Judging is not a Science
The recent report into ‘What Makes Great Teaching’ by the Sutton Trust and Durham University has sparked many articles, column inches and reactions from people both inside and outside of education. One of the more interesting comments made by the report, hot on the back of Ofsted stating that they would no longer be grading individual lesson observations any more, was the fact that the report said:
“If we were to use the best classroom observation ratings, for example, to identify teachers as ‘above’ or ‘below’ average and compare this to their impact on student learning we would get it right about 60% of the time, compared with th50% we would get by just tossing a coin. Therefore, these judgements need to be used with considerable caution”.

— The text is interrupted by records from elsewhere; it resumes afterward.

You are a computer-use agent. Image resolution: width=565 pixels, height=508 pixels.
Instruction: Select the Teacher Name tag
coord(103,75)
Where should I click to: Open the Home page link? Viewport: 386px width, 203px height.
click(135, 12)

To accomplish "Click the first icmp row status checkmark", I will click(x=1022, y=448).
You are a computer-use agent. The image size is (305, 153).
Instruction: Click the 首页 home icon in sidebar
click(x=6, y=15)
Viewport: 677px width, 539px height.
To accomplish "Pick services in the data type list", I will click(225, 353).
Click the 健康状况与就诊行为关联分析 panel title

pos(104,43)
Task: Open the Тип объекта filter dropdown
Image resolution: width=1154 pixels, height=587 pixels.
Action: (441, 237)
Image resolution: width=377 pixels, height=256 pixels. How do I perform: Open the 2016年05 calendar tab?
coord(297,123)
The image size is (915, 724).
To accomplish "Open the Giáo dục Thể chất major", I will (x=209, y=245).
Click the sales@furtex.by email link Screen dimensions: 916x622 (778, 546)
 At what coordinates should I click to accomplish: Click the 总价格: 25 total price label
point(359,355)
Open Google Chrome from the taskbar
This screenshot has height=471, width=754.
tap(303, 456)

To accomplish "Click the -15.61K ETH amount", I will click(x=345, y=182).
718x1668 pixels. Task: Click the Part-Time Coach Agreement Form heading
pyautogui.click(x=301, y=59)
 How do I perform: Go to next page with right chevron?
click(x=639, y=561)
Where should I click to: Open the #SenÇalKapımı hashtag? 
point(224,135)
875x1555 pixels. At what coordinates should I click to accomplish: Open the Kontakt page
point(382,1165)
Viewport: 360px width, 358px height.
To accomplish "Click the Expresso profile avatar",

This is clearly a worrying statement and one that any senior leader in charge of the quality of teaching and learning should really pay attention to. However, this does not mean we should throw the baby out with the bath water. Teaching observations can be a very useful source of development for both individual teachers and school leaders.
But the very nature of the fact you need to judge something, means it requires a subjective opinion. There is no automatic scoring system and this is therefore open to interpretation by different people. You only have to watch Strictly Come Dancing on a Saturday night to see how 4 trained experts can judge a performance so differently.
So instead of people suddenly claiming that it’s a flawed process and that it has no place in our schools, what we need to be doing is working out how we can make the process more reliable with greater consistency in judgements from your team of senior professionals. Do we expect the Olympics to remove judging from gymnastics, diving and ice skating just because the judges deliver a range of scores on a given performance?
Some things in life require subjective judgement and it’s down to us as senior leaders to develop training and quality assurance systems that enable us to have confidence in our judgements, without thinking that they are going to be scientifically correct 100% of the time. And as we know by now, when judging teaching over time, the observation should only be a small factor in a bigger picture.